## start LISTED ENTRIES

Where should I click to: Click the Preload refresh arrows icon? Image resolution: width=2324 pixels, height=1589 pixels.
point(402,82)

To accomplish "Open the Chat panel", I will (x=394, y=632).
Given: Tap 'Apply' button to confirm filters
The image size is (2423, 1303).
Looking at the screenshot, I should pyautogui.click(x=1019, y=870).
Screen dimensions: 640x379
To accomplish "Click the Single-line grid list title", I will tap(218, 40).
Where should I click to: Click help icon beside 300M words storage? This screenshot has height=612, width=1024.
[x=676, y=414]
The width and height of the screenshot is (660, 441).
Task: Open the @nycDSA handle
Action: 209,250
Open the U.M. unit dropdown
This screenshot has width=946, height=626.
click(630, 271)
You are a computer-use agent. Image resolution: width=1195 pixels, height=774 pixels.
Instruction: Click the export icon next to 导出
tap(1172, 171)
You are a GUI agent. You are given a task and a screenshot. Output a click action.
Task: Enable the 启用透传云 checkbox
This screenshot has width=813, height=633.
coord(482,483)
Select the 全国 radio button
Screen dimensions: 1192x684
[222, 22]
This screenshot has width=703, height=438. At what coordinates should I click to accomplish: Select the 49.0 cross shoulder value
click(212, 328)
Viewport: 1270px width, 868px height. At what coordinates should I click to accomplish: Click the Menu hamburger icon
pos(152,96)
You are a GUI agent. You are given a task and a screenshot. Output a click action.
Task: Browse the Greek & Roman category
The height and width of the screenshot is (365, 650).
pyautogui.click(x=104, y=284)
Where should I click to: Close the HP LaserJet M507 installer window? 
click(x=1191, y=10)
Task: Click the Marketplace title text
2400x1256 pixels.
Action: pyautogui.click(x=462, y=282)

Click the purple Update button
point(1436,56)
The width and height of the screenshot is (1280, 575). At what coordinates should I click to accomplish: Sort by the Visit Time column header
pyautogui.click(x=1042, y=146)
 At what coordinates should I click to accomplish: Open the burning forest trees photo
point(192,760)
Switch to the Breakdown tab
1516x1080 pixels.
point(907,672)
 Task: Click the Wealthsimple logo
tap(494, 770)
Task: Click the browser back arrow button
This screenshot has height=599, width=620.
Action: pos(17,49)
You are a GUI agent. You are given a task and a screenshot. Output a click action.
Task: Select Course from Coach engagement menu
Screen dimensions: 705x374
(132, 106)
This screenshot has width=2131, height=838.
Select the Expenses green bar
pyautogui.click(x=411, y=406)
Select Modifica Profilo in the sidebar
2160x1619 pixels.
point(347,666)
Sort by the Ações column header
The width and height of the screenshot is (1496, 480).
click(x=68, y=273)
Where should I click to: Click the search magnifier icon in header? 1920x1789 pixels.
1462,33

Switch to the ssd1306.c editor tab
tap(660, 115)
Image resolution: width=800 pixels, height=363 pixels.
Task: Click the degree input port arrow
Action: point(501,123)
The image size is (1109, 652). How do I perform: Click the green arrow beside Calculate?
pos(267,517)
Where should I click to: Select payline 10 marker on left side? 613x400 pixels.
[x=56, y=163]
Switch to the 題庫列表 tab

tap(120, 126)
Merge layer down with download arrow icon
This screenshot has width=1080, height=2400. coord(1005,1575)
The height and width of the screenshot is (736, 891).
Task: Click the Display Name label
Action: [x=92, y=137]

## end LISTED ENTRIES

Copy out the lines from the one containing "Given: Tap 'Apply' button to confirm filters" through the one containing "will tap(218, 40).", both included, without changing anything in them.

### PROBLEM SOLUTION
Given: Tap 'Apply' button to confirm filters
The image size is (2423, 1303).
Looking at the screenshot, I should pyautogui.click(x=1019, y=870).
Screen dimensions: 640x379
To accomplish "Click the Single-line grid list title", I will tap(218, 40).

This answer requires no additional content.